**TASK STATEMENT**
Omit the images and return the remaining entries unchanged.

**SOURCE DATA**
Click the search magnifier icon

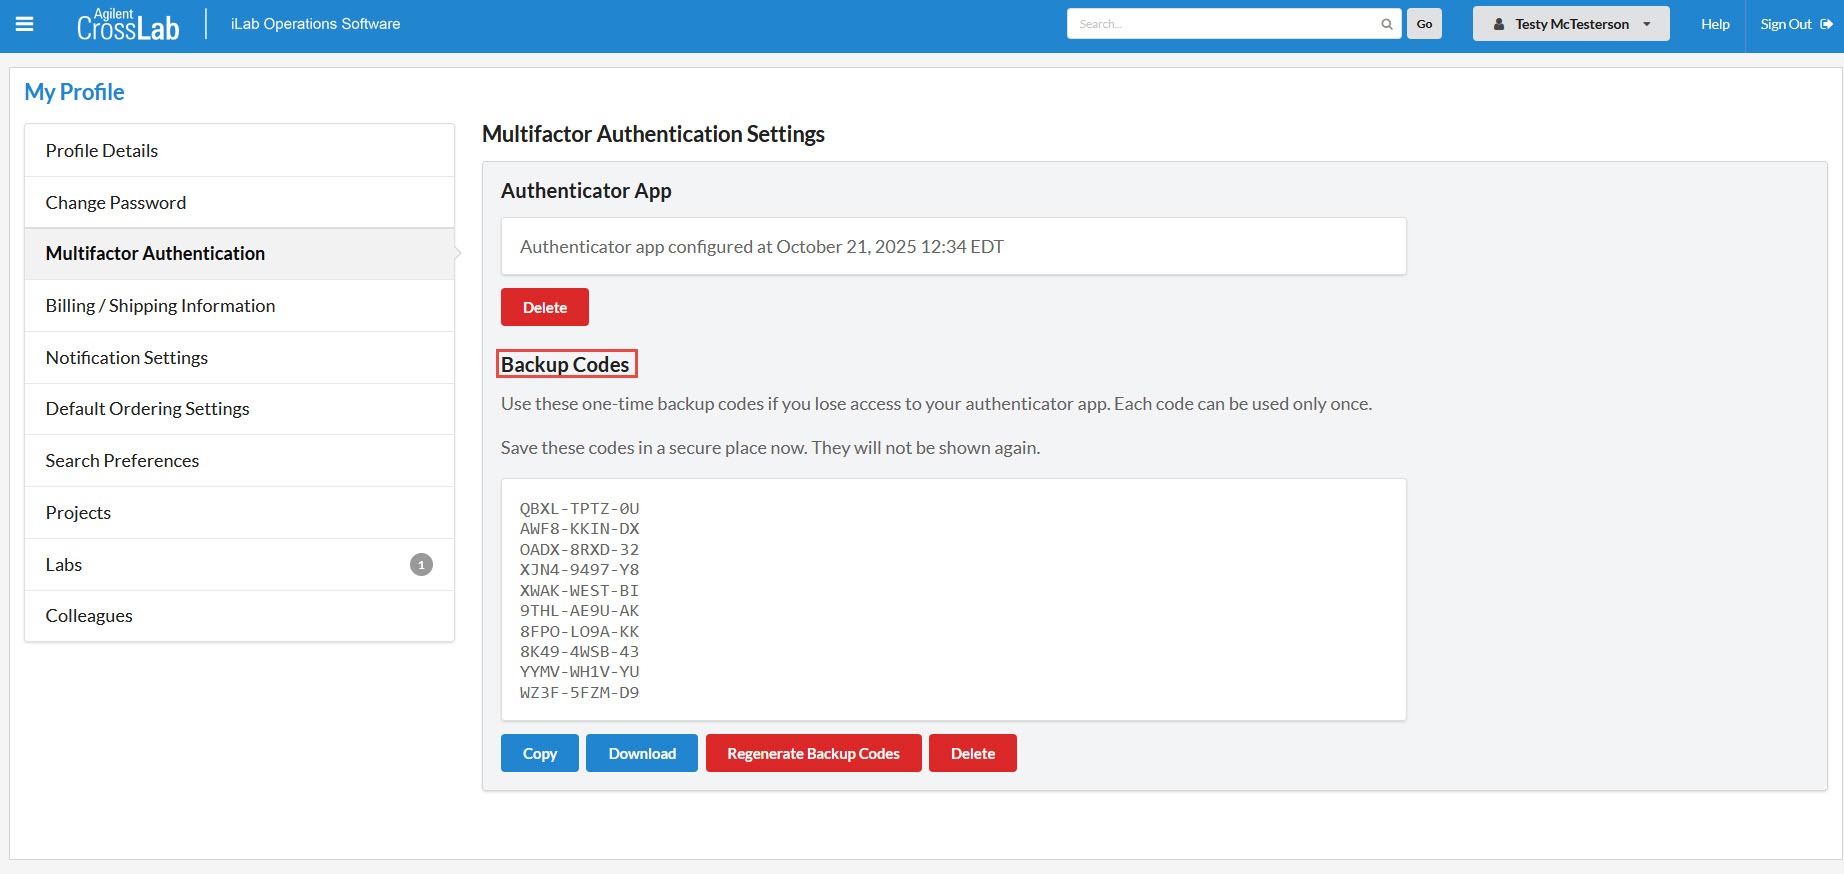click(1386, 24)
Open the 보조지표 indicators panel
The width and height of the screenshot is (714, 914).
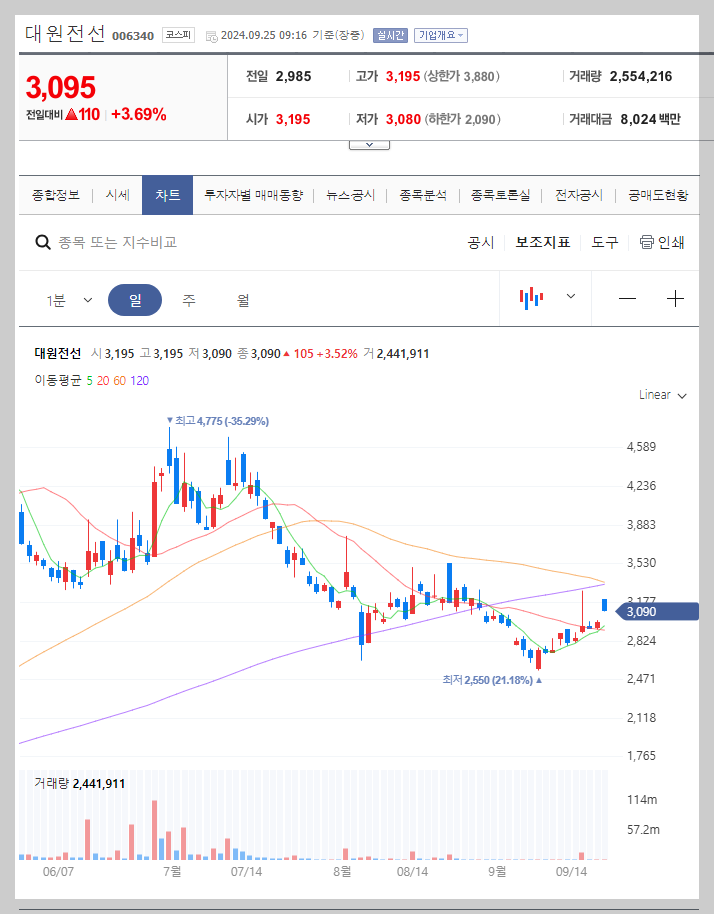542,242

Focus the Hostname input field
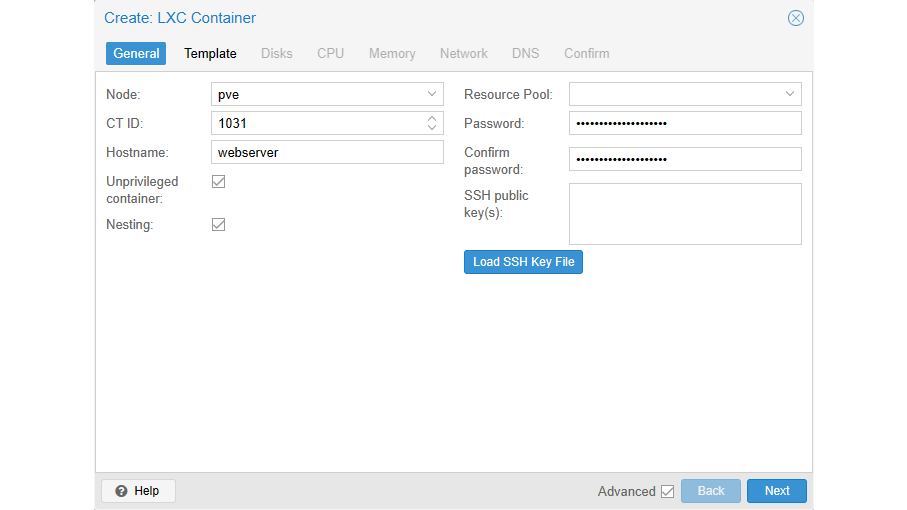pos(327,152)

**RESPONSE**
Click the search magnifier icon

click(1386, 24)
Open the 보조지표 indicators panel
The width and height of the screenshot is (714, 914).
542,242

Focus the Hostname input field
pos(327,152)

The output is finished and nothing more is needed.